### RECORDS TO PROCESS
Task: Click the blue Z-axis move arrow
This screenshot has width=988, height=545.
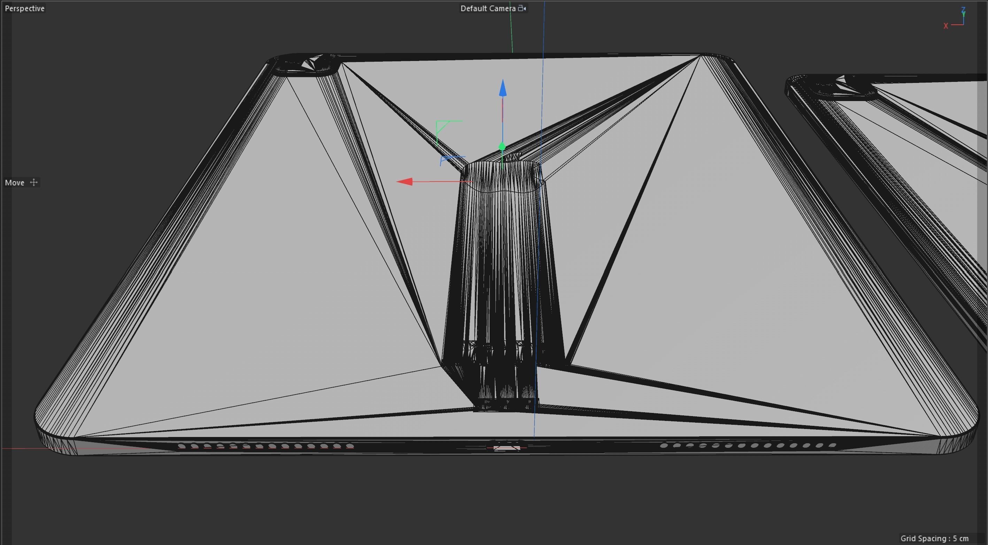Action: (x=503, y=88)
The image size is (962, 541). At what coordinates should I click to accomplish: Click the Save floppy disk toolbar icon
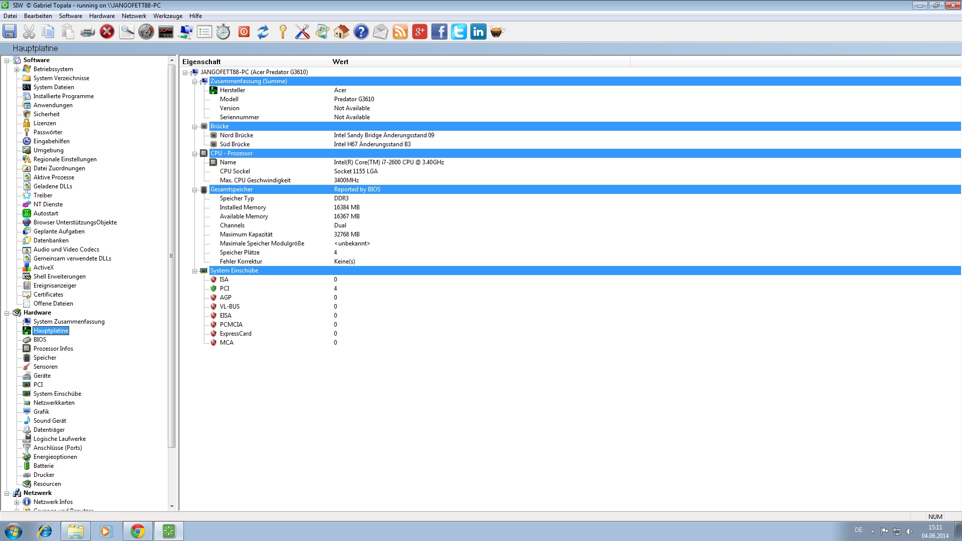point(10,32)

### THE EXERCISE
Return every line of the material above that contains the string "Click". Case counts.

### WRITTEN RESPONSE
Task: Click the blue Z-axis move arrow
The image size is (962, 541). At what coordinates should I click to accomplish: Click the Save floppy disk toolbar icon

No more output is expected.